Write latency is impressive too. The nodes are so performant they can easily read from the log as fast as you can produce to it. End-to-end latency ranges from 15ms to 350ms depending on how far away the node is from the Kafka cluster.
I’d love to bench FireScroll against Cloudflare’s Quicksilver, but I’ll probably never be able to test it at that scale nor have the opportunity to get metrics for Quicksilver. Quicksilver is the only other purpose-built datastore I know of to tackle this use case.
I’m looking forward to running this in all 26 fly.io regions for another project!
Downsides
This is not a perfect system, here are a few of my least favorite things:
No repartitioning
There’s not much penalty to starting with hundreds of shards, so consider the max scale you want up front!
There’s no remapping of records now, so a partition count change would very much break things badly.
You can recover by manually resetting offsets, and the nodes are aware of the partition count so they will refuse to start if there is a partition count mismatch.
Kafka/Redpanda
Didn’t I just spend this whole time talking about how smart it was to use this, and how great it is?
Yes, but it’d be nice to not need it. Think of it like needing Zookeeper for Clickhouse, or etcd for Kubernetes. It’d be nice to not have to deal with the extra infrastructure, but it’d also be 10x more work to build that in!
Badger can be big
With performance comes a more disk usage than something like SQLite, bbolt, LMDB, Pebble, or even RocksDB.
Future work
Atomic batches and If statements
By submitting multiple put and delete operations at the same time, you can have them commit within the same partition atomically.

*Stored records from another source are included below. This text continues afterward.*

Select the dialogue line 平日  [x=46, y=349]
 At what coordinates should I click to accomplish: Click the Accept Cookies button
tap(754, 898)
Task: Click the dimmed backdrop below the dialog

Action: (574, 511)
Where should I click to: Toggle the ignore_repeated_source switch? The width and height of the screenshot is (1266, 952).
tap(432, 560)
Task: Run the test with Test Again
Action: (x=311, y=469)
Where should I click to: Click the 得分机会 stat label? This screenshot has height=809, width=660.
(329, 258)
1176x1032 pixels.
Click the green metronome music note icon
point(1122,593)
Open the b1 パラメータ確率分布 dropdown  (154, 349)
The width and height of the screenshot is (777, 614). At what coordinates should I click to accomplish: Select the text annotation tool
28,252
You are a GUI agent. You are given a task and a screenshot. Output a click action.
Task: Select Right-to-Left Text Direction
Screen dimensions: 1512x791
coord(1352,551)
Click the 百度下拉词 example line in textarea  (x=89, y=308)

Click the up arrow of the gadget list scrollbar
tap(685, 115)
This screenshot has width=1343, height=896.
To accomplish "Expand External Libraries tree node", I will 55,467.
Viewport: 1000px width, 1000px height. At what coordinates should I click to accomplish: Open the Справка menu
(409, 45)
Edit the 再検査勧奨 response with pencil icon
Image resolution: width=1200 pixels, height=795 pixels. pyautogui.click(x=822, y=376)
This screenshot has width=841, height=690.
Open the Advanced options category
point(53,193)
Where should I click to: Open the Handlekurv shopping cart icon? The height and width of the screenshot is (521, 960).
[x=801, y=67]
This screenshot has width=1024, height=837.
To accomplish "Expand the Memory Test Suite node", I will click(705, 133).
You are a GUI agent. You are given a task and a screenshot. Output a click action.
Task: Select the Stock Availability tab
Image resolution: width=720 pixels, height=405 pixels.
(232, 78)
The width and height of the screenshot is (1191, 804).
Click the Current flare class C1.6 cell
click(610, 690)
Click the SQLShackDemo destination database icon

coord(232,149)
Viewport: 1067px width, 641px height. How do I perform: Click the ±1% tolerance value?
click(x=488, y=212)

Combined with If statements powered by the awesome expr I can build a mini SQL.
Update only if the _updated_at
timestamp is still what you last saw? Delete only if data.domain.cert_fingerprint == xxxx
?
Sounds great to me!
Incremental Backups
While this isn’t such a big deal with S3 retention policies, only backing up the changes since the last backup would be a LOT faster.
Repartitioning
Maybe I’ll tackle this one day! But this will be… complex… I’ll have to elect a leader (probably the same that’s elected for backups) to rewrite the current state to another topic, and thus repartition the data. Then the nodes can restart consuming from the new topic.
In theory one could be done on disk as well where they repartition without rewriting to the log, but making sure that resumes across node restarts is tricky.
The current solution is to just re-write the entire DB to a new namespace :P
Advanced Metrics and Tracing
Metrics on partition activity, density, size, request latencies, end-to-end mutation latencies, and more.
This will be relatively easy to add, but is less important than adding some of the other features mentioned above!
Change Data Capture/Changefeeds
Because mutations are powered by Kafka, you get CDC built in! If they have conditionals that don’t apply that’s something to consider, but it’s also easy enough to feed changes right back into Kafka for a true CDC!
Closing thoughts
I’m really happy to have made a database that I think can effectively serve sub-ms reads across an arbitrary number of regions at an arbitrary scale, that’s actually easy to manage!
In tackling such a very specific use case directly, it can do so better than any generalized solution out there (or at least, that I could find)!
Whether or not I am the only one that ever uses this, I learned so much more about distributed systems, Redpanda, Badger, and further honed my gossip knowledge and experience.
I feel really comfortable with each of the individual parts now, easily enough to use in production at varying scales. Combined, I think they are really amazing together!
Also, here is that full cover image, made with some clever Midjourney prompting:
Beautiful flaming scroll icon for a database for low-latency key-value reads served globally. Concept fire, flames, papyrus, paper, scroll, quill and ink, database, data. Flat render, subtle gradients, no letters.